:: TASK ITEM ::
Return exactly the lines below, starting with the one that has "Where should I click to: Open" and going on through the one that has "Open the user".

Items from a data source
++++++

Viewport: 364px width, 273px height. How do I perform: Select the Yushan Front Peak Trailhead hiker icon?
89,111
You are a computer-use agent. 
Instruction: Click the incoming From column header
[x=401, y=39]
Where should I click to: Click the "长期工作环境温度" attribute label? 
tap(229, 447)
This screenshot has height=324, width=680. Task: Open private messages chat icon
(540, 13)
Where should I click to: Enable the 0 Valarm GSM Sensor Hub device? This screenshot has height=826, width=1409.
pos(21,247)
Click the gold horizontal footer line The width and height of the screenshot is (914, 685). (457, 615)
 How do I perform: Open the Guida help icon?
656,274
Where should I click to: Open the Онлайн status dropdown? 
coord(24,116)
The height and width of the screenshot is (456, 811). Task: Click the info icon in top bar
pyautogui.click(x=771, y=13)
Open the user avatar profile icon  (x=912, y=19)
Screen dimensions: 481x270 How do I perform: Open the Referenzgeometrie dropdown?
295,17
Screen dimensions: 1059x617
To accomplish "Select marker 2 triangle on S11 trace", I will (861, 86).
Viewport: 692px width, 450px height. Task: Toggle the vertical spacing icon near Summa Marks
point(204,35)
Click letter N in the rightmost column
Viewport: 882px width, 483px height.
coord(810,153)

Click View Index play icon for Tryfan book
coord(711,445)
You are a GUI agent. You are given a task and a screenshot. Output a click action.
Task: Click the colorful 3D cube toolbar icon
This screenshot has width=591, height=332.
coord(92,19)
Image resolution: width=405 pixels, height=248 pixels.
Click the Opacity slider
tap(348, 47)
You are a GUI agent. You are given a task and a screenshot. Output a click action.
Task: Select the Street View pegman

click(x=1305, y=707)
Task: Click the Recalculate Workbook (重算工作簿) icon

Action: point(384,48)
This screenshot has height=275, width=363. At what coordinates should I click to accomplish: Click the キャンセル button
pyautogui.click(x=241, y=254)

++++++

:: EXERCISE RESPONSE ::
Where should I click to: Open the Онлайн status dropdown? 
coord(24,116)
The height and width of the screenshot is (456, 811). Task: Click the info icon in top bar
pyautogui.click(x=771, y=13)
Open the user avatar profile icon  (x=912, y=19)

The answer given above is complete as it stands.